- **作業指示**: 以下の項目をすべて、一字一句変えずにそのまま返す。

- **提供情報**:
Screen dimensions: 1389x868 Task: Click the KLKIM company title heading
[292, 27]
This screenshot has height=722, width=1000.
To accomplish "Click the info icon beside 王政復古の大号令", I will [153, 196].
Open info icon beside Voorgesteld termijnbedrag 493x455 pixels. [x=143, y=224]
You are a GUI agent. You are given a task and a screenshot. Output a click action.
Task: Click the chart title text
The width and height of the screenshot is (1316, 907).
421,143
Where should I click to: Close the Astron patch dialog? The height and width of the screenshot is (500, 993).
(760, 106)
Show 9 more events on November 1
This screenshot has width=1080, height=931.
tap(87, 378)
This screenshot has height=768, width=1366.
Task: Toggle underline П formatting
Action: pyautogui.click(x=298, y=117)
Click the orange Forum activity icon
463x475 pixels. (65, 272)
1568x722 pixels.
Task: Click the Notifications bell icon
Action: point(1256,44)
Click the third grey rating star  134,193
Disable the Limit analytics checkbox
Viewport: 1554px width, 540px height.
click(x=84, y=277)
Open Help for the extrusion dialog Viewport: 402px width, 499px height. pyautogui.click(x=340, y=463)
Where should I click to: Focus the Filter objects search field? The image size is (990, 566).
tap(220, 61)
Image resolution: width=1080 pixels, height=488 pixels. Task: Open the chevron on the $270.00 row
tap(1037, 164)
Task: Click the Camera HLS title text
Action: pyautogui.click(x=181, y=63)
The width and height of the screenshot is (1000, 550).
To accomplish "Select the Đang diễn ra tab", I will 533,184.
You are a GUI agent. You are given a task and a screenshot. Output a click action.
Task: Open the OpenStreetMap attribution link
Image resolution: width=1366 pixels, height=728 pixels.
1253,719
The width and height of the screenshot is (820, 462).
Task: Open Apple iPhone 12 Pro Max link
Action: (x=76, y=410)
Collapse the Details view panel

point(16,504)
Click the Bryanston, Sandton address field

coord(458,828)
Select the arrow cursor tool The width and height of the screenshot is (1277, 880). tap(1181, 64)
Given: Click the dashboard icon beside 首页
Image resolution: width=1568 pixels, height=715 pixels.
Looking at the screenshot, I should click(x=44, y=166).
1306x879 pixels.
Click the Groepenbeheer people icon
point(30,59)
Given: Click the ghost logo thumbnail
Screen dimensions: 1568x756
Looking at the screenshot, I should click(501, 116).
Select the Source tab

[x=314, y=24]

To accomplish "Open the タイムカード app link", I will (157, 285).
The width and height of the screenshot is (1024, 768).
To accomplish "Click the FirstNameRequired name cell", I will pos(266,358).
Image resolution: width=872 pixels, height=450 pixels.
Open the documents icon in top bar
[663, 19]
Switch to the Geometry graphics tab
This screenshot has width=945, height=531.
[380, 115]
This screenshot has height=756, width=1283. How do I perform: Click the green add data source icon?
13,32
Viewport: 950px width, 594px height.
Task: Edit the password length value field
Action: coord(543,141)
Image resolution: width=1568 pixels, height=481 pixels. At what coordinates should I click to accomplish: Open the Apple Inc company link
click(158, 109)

- **解答**:
Screen dimensions: 1389x868 Task: Click the KLKIM company title heading
[292, 27]
This screenshot has height=722, width=1000.
To accomplish "Click the info icon beside 王政復古の大号令", I will [153, 196].
Open info icon beside Voorgesteld termijnbedrag 493x455 pixels. [x=143, y=224]
You are a GUI agent. You are given a task and a screenshot. Output a click action.
Task: Click the chart title text
The width and height of the screenshot is (1316, 907).
421,143
Where should I click to: Close the Astron patch dialog? The height and width of the screenshot is (500, 993).
(760, 106)
Show 9 more events on November 1
This screenshot has width=1080, height=931.
tap(87, 378)
This screenshot has height=768, width=1366.
Task: Toggle underline П formatting
Action: pyautogui.click(x=298, y=117)
Click the orange Forum activity icon
463x475 pixels. (65, 272)
1568x722 pixels.
Task: Click the Notifications bell icon
Action: point(1256,44)
Click the third grey rating star  134,193
Disable the Limit analytics checkbox
Viewport: 1554px width, 540px height.
click(x=84, y=277)
Open Help for the extrusion dialog Viewport: 402px width, 499px height. pyautogui.click(x=340, y=463)
Where should I click to: Focus the Filter objects search field? The image size is (990, 566).
tap(220, 61)
Image resolution: width=1080 pixels, height=488 pixels. Task: Open the chevron on the $270.00 row
tap(1037, 164)
Task: Click the Camera HLS title text
Action: pyautogui.click(x=181, y=63)
The width and height of the screenshot is (1000, 550).
To accomplish "Select the Đang diễn ra tab", I will 533,184.
You are a GUI agent. You are given a task and a screenshot. Output a click action.
Task: Open the OpenStreetMap attribution link
Image resolution: width=1366 pixels, height=728 pixels.
1253,719
The width and height of the screenshot is (820, 462).
Task: Open Apple iPhone 12 Pro Max link
Action: (x=76, y=410)
Collapse the Details view panel

point(16,504)
Click the Bryanston, Sandton address field

coord(458,828)
Select the arrow cursor tool The width and height of the screenshot is (1277, 880). tap(1181, 64)
Given: Click the dashboard icon beside 首页
Image resolution: width=1568 pixels, height=715 pixels.
Looking at the screenshot, I should click(x=44, y=166).
1306x879 pixels.
Click the Groepenbeheer people icon
point(30,59)
Given: Click the ghost logo thumbnail
Screen dimensions: 1568x756
Looking at the screenshot, I should click(501, 116).
Select the Source tab

[x=314, y=24]

To accomplish "Open the タイムカード app link", I will (157, 285).
The width and height of the screenshot is (1024, 768).
To accomplish "Click the FirstNameRequired name cell", I will pos(266,358).
Image resolution: width=872 pixels, height=450 pixels.
Open the documents icon in top bar
[663, 19]
Switch to the Geometry graphics tab
This screenshot has width=945, height=531.
[380, 115]
This screenshot has height=756, width=1283. How do I perform: Click the green add data source icon?
13,32
Viewport: 950px width, 594px height.
Task: Edit the password length value field
Action: coord(543,141)
Image resolution: width=1568 pixels, height=481 pixels. At what coordinates should I click to accomplish: Open the Apple Inc company link
click(158, 109)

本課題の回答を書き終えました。